Background
I have worked in embedded software development for six to seven years, covering BSP, drivers, application software, Android HAL and framework. I follow developments in the embedded sector and also pay some attention to web back ends, distributed systems, and related technologies.
Recently I considered switching to back-end server development. Although I had followed topics like NIO, epoll, nginx, zeromq, libevent, libuv, high concurrency, distributed systems, Redis, Python, Tornado, and Django, my practical experience in those areas was limited. Unexpectedly, I often encountered condescension from the internet industry and had few interview opportunities.
Why are there few embedded software architect positions?
Searches on job sites return many system architects, web architects, and back-end architects, but embedded software architect roles are rare. Does embedded software or driver development not need architecture? Of course it does, but why are there so few positions titled that way?
My view is: currently in China, embedded development is mainly divided into low-level embedded development and embedded application development. Low-level embedded development typically refers to driver development or BSP development, and sometimes is called Linux kernel development.
The Linux kernel architecture and operating system architecture are already defined by kernel maintainers such as Linus Torvalds. Because the kernel is a general-purpose platform that addresses general problems, the open-source community has established architectural rules.
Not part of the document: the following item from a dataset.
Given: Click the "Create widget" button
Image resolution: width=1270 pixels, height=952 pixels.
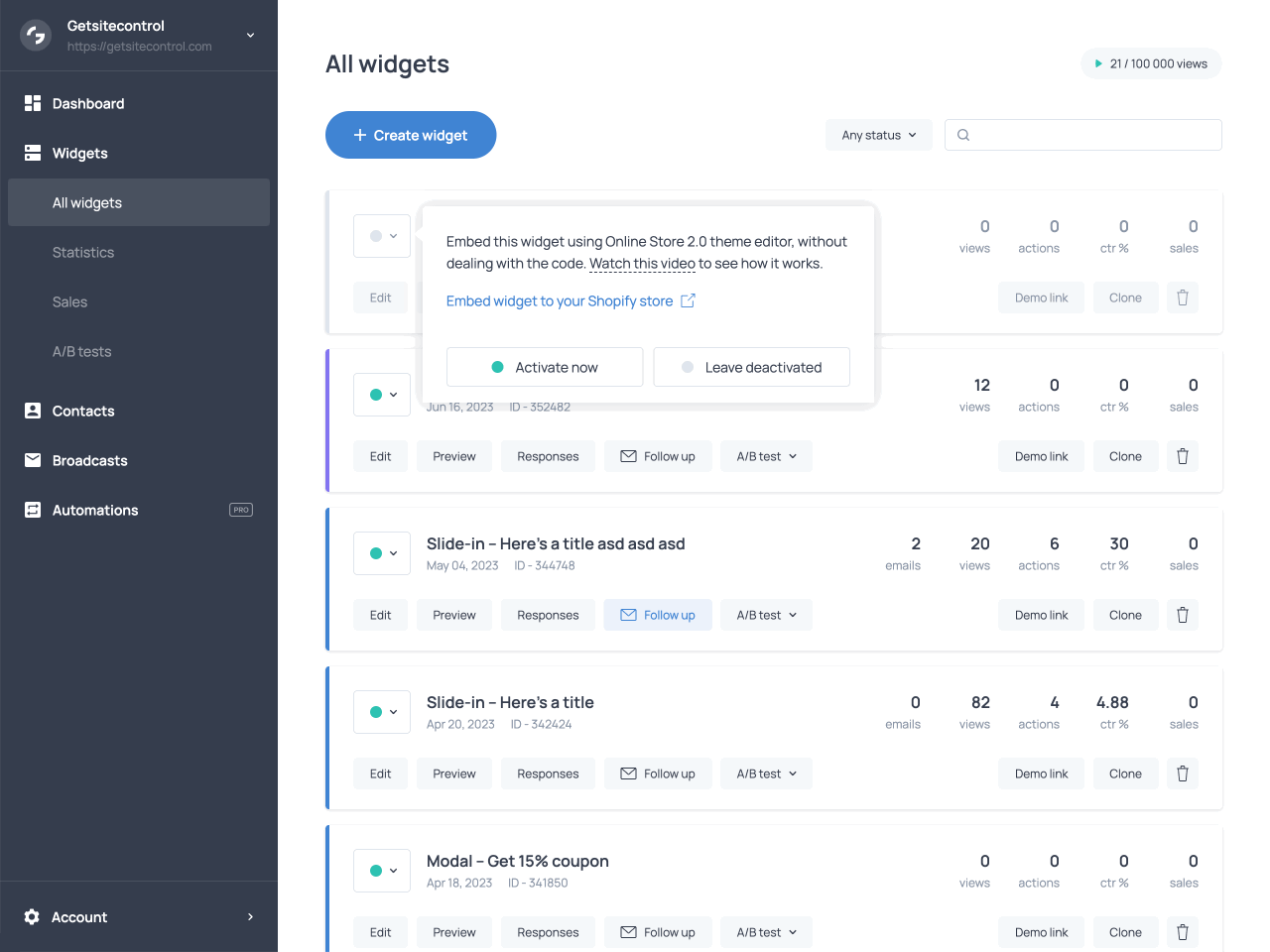Looking at the screenshot, I should [x=410, y=135].
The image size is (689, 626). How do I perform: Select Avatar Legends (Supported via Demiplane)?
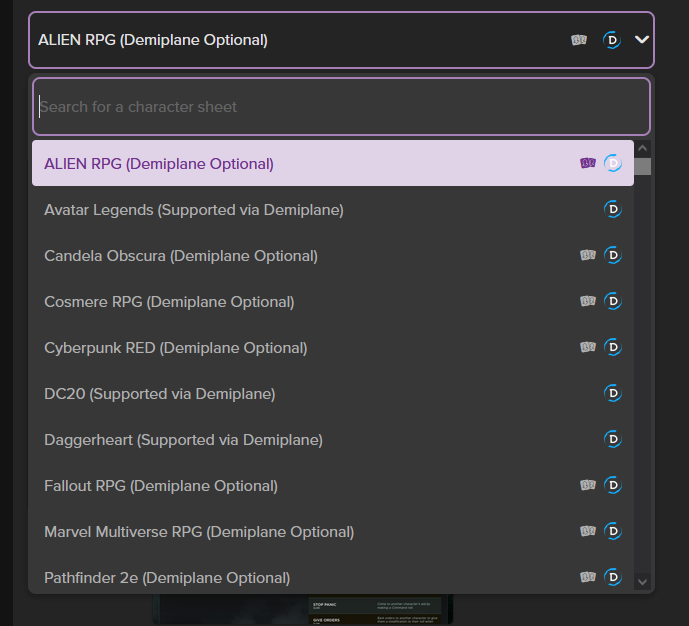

For most projects, work consists of filling in or adapting to that framework rather than designing a new architecture from scratch.
Also, for many companies in China, the typical business needs are peripheral integration, platform porting, and trimming the embedded platform. Business requirements rarely exceed what the kernel provides. As a result, there are few new architectures that require developers to design and implement at the architectural level.
So what do BSP developers do? Besides debugging a wide variety of peripherals and supporting the hardware team, much of the work is fixing stability bugs. Debugging peripherals increases breadth of experience but contributes less to deep architectural reasoning. Application-level embedded development often involves relatively simple business logic and is sometimes overlooked, which reduces the perceived need for architect-level roles.
Therefore it seems understandable that embedded development has fewer formal architect positions and that some internet-sector employers may undervalue embedded experience. That said, there are developers in China who can propose architectural optimizations for the kernel and driver architecture, but they are relatively rare. For most engineers, focusing on uncovering and solving bugs is the more realistic path than aiming to become a Linux kernel architect.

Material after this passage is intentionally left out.